▶ [Directions]
Can you give again the rows from the line with "For every named target in this 1436×1368" up to and including the line with "#575661 (582, 503)", request lines included, with every answer coordinate scaled by 1.4 and rounded to a whole number, halves going up? Keep the numbers in the request lines as they are.

[Rows from a pointing dataset]
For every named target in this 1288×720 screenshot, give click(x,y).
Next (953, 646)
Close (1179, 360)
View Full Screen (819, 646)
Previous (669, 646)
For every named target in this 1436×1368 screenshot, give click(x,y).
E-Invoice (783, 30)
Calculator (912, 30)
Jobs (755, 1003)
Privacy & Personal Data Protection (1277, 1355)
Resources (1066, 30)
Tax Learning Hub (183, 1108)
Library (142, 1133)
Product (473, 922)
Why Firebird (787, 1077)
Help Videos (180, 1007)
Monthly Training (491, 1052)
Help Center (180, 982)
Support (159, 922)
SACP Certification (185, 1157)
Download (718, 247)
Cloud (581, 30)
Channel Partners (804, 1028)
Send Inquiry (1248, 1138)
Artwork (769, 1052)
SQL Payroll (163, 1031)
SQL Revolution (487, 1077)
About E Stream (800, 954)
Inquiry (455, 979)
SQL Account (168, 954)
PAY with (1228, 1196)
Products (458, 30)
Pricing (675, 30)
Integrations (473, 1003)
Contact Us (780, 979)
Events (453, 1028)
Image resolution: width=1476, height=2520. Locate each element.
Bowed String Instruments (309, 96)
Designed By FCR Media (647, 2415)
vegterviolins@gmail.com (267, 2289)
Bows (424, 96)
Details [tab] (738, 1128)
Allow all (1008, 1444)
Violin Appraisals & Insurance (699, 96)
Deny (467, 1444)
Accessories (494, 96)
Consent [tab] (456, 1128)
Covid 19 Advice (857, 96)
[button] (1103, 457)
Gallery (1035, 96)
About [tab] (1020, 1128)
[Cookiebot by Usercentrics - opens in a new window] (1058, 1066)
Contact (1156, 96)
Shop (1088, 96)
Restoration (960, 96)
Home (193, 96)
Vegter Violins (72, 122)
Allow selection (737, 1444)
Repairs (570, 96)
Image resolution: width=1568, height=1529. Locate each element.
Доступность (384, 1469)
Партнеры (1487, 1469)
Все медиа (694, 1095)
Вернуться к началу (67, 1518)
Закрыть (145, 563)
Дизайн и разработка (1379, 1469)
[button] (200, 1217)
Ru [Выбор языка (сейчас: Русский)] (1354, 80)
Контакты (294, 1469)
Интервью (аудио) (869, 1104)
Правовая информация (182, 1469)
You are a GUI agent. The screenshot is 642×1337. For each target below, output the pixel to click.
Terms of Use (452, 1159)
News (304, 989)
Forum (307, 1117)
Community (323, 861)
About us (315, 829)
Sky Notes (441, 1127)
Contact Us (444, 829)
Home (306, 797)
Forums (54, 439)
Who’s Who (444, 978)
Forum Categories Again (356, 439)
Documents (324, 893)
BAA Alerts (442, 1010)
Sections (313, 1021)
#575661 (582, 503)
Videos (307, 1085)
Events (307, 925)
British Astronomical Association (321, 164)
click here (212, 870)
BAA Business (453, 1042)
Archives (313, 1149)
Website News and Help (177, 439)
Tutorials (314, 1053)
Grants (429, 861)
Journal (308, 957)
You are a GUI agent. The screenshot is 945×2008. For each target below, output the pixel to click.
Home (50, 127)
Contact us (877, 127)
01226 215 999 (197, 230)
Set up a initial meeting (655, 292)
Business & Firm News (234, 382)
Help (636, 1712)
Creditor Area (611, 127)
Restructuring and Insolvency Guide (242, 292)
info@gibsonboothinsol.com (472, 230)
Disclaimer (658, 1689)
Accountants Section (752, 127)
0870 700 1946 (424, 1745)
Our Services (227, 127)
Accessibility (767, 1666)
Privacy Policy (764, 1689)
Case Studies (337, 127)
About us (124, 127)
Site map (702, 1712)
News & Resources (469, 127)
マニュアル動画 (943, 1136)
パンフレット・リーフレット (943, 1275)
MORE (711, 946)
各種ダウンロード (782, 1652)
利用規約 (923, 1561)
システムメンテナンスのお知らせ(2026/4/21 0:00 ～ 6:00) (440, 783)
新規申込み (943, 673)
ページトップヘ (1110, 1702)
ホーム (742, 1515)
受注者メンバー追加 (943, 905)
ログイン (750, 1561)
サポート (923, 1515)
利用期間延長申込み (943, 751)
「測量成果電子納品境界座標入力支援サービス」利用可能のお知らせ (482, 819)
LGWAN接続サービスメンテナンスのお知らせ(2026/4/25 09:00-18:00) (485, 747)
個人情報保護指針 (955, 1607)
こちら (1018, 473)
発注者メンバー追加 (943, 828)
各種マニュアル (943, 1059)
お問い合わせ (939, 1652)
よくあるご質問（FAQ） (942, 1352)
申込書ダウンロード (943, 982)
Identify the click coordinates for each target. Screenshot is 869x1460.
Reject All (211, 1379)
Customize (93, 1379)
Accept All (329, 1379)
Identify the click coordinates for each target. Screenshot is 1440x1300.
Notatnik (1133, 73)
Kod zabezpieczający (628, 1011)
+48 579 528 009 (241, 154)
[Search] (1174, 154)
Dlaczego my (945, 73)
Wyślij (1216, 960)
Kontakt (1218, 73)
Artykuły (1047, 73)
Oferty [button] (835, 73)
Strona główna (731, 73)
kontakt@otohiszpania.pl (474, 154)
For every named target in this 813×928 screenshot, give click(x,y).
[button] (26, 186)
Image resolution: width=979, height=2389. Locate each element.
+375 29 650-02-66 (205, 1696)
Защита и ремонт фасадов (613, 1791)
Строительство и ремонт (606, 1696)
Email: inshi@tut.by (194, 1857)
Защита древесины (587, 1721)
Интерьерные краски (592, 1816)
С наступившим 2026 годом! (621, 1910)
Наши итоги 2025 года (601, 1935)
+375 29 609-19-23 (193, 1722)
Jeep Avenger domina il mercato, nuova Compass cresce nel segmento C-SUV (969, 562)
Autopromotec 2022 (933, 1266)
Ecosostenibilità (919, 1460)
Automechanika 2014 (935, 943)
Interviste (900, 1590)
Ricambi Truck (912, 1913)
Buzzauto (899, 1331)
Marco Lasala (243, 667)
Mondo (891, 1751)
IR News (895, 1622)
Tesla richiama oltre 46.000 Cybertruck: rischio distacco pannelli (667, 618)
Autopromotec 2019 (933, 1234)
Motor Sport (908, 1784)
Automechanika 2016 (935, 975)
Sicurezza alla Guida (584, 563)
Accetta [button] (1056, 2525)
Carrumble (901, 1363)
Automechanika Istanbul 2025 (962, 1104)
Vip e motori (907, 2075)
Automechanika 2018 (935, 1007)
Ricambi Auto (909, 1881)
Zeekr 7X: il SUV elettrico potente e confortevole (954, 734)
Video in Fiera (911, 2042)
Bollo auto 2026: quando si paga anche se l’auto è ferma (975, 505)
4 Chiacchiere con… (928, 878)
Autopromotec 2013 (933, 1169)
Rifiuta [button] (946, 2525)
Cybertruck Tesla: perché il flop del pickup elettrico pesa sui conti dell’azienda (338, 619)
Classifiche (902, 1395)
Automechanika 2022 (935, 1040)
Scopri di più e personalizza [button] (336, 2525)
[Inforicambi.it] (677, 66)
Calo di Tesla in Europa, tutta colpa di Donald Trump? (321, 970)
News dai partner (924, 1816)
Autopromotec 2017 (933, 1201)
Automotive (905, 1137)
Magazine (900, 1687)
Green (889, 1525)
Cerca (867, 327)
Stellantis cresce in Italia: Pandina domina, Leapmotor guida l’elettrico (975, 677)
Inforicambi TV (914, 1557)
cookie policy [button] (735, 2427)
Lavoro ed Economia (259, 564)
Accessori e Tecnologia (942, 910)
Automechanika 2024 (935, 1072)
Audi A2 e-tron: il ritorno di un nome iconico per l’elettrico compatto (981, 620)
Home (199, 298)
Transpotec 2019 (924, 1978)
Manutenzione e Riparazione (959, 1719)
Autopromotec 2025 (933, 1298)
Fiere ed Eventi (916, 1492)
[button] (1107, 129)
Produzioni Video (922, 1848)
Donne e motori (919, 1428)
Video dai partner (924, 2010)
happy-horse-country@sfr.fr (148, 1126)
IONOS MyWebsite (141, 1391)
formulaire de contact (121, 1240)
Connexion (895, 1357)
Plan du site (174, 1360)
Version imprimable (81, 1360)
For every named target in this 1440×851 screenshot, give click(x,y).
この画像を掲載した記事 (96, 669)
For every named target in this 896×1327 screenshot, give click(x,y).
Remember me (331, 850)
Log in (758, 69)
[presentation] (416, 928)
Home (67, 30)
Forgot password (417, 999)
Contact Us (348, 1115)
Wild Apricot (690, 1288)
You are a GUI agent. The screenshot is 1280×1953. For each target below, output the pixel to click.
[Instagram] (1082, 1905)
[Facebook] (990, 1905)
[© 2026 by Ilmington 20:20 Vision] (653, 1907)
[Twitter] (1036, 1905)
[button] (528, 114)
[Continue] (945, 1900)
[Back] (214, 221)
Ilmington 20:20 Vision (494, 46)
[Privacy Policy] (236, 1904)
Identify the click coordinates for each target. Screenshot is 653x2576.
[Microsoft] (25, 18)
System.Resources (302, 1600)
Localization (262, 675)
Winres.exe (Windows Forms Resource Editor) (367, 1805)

▶ [Exercise output]
For every named target in this 1436×1368 screenshot, give click(x,y).
E-Invoice (1096, 42)
Calculator (1277, 42)
Jobs (1057, 1404)
Privacy & Personal Data Protection (1788, 1897)
Resources (1492, 42)
Tax Learning Hub (256, 1551)
Library (199, 1586)
Product (662, 1291)
Why Firebird (1102, 1508)
Help Videos (252, 1410)
Monthly Training (687, 1473)
Help Center (252, 1375)
Support (223, 1291)
SACP Certification (259, 1620)
Download (1005, 346)
Cloud (813, 42)
Channel Partners (1126, 1439)
Send Inquiry (1747, 1593)
Artwork (1077, 1473)
SQL Payroll (228, 1443)
SQL Revolution (682, 1508)
About E Stream (1120, 1336)
Inquiry (637, 1371)
SQL Account (235, 1336)
PAY with (1719, 1674)
Products (641, 42)
Pricing (945, 42)
Integrations (662, 1404)
Contact Us (1092, 1371)
Events (634, 1439)
Image resolution: width=1476, height=2520. Locate each element.
Bowed String Instruments (433, 134)
Designed By FCR Media (906, 3381)
vegterviolins@gmail.com (374, 3205)
Bows (594, 134)
Details [tab] (1033, 1579)
Allow all (1411, 2022)
Violin Appraisals & Insurance (979, 134)
Deny (654, 2022)
Accessories (692, 134)
Consent [tab] (638, 1579)
Covid 19 Advice (1200, 134)
[button] (1544, 640)
Gallery (1449, 134)
About [tab] (1428, 1579)
[Cookiebot by Usercentrics - opens in a new window] (1481, 1492)
Contact (1618, 134)
Shop (1523, 134)
Restoration (1344, 134)
Home (270, 134)
Vegter Violins (101, 171)
Allow selection (1032, 2022)
Repairs (798, 134)
Image resolution: width=1568, height=1529. Locate each element.
Доступность (538, 2057)
Партнеры (2082, 2057)
Все медиа (972, 1533)
Вернуться к началу (94, 2125)
Закрыть (203, 788)
Дизайн и разработка (1931, 2057)
[button] (280, 1704)
Ru [Выбор языка (сейчас: Русский)] (1896, 112)
Контакты (412, 2057)
Интервью (аудио) (1217, 1546)
Правовая информация (255, 2057)
You are a GUI agent. The screenshot is 642×1337. For each target below, output the pixel to click.
Terms of Use (633, 1623)
News (426, 1385)
Forum (430, 1564)
Community (452, 1205)
About us (441, 1161)
Sky Notes (617, 1578)
Contact Us (622, 1161)
Home (428, 1116)
Forums (76, 615)
Who’s Who (622, 1369)
Forum Categories Again (498, 615)
Documents (454, 1250)
BAA Alerts (619, 1414)
Sections (438, 1429)
#575661 (815, 704)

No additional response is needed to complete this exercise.